DHS Says It Did Not Get Army Spy's Reports (Updated)
The Department of Homeland Security said today that reports on antiwar groups gathered by John Towery, an undercover Army spy in Washington State, did not make their way into DHS intelligence data banks.
"The DHS intelligence operations specialist assigned to the Washington State Fusion Center did not know of Towery's report, consequently, the report was not forwarded through any channels," said department spokeswoman Amy Kudwa, in response to a query.
Last January DHS denied it had any knowledge of Maryland State Police spying on nonviolent activists wrongly classified as terrorists. That turned out to be untrue.
Not only was that untrue, it was forwarding reports on a D.C.-area antiwar group to the Maryland State Police.
Out in Washington State, meanwhile, Towery, an Army civilian assigned to a Fort Lewis, Wash., "force protection division," infiltrated a Seattle-area antiwar group in 2007 posing as an anarchist who could steal classified information for it, SpyTalk reported July 30.
Since Fort Lewis is a member of the Washington Joint Analytical Center, which is a partnership of local and state police, the FBI and the Department of Homeland Security, there was speculation that Towery's reports ended up at DHS's Intelligence & Analysis wing, where they might have been circulated to other intelligence agencies.
A U.S. Army document which surfaced in May, "Concept of Operations (CONOPS) for Police Intelligence Operations (PIO)," suggested that force protection units could get around prohibitions on domestic military intelligence operations.
According a DHS official who discussed the issue only on terms of anonymity, many, but not all, fusion centers have a military representative.
"Membership is a state's decision," the official said.
Kudwa said DHS and federal government privacy guidelines spell out prohibitions against covert intelligence operations directed at peaceful protest organizations and activities.
"Our policies on privacy and civil rights/civil liberties at fusion centers are in a number of public documents," she said, including the Justice Department's Fusion Center Guidelines.
DHS intelligence personnel "are particularly sensitive to information relating to protected activities, such as the free exercise of religion, speech, assembly, and protest," a department official maintained Tuesday in a written response to a SpyTalk query.
"Where there is reason to question the lawfulness of the partner's collection," the official continued, on condition of anonymity, "intelligence personnel are expected to immediately notify their DHS supervisor of their concern."
A Freedom of Information request filed by Drew Hendricks, a member of the antiwar Port Militarization Resistance group, led to Towery's unmasking.
Hendricks told liberal radio host Amy Goodman that Towery, using the false name John Jacobs, "approached me as somebody who claimed to have base access, which turned out to be true.... and what he was offering me were observations and inside knowledge of operations on Fort Lewis."
Hendricks said he rebuffed the offer, which could have led to his arrest and prosecution.
"I let him know that I wasn't willing to have any classified information from him and that I wasn't engaged in espionage," Hendricks told Goodman.
In January 2009, DHS assured Maryland's two U.S. senators, Sen.

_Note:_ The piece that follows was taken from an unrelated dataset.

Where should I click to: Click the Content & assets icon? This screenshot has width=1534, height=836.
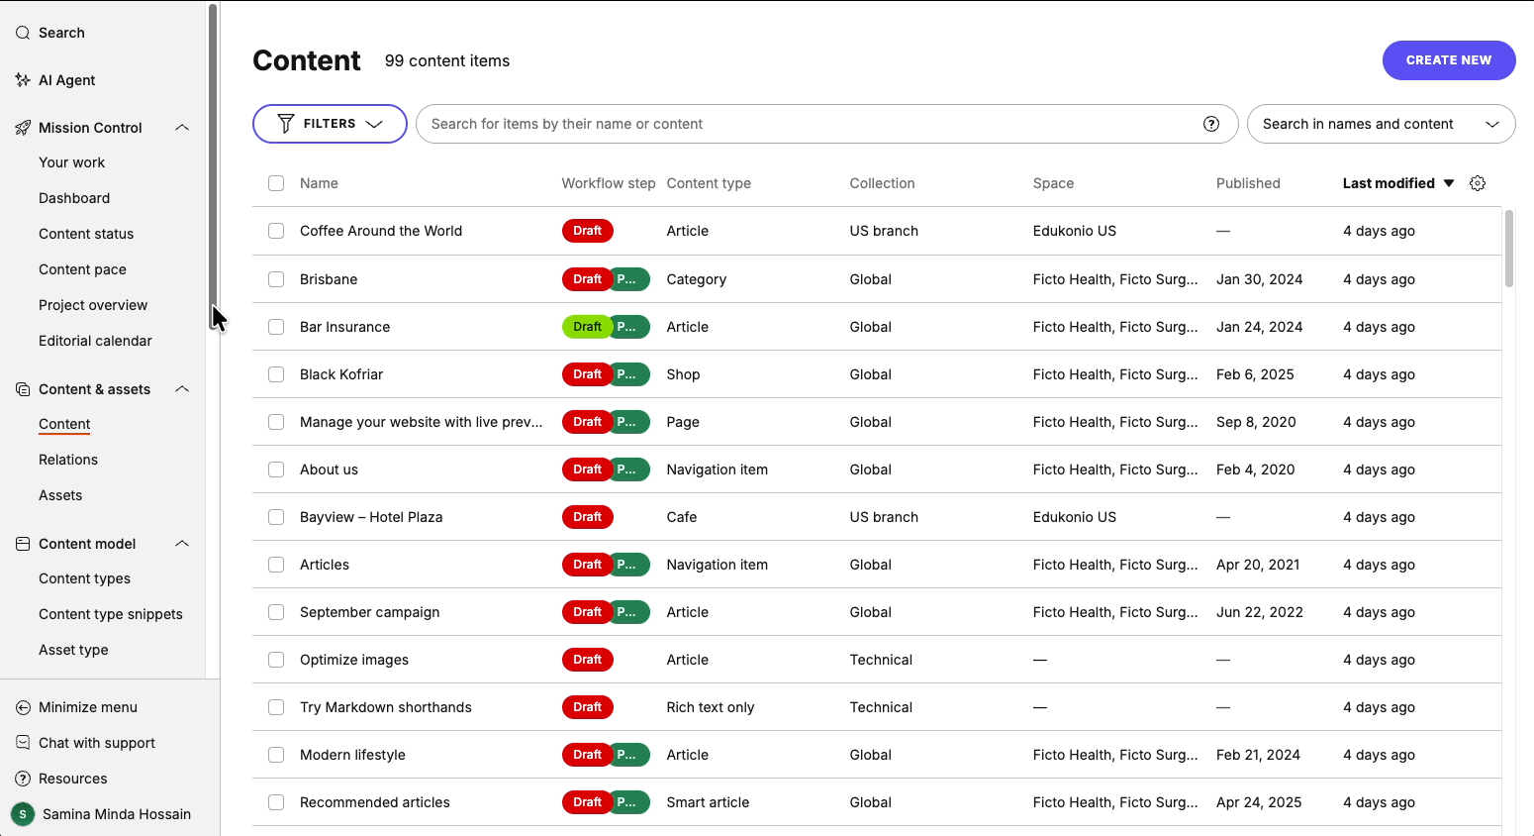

Barbara A. Mikulski and Benjamin L. Cardin (D) that an "exhaustive review" of its files and databases "found no indication of ever receiving information" from a Maryland State Police spying program targeting antiwar and other peaceful activists.
"The Department of Homeland Security views the protection of the privacy, civil rights and civil liberties of American citizens as a critical priority," DHS legislative liaison official Jim Howe assured the senators.

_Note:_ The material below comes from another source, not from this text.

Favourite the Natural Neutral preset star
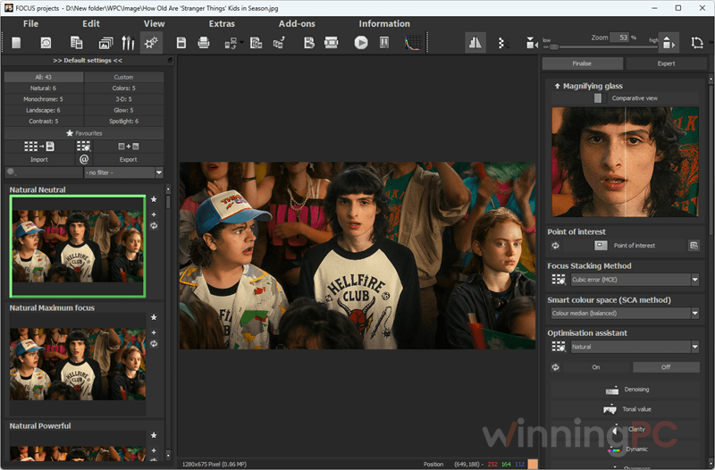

But Maryland police investigative files subsequently obtained by the American Civil Liberties Union revealed that in 2005 DHS had actually been sending intelligence it collected on the DC Anti-War Network, known as DAWN, to the Maryland police, who had also targeted the group.
"That the Maryland state police could engage in such widespread and intensive surveillanc of purported security threats (including a 14-month undercover operation) without their partner agencies being informed strains credulity, and, if true, raises serious questions regarding the effectiveness of these information-sharing programs," Mikulski and Sen. Russ Feingold, D-Wisc, a member of the Senate Intelligence Committee, wrote to DHS Secretary Janet Napolitano.
Napolitano, a former Arizona governor, was not sworn in as DHS secretary until Jan. 21, 2009.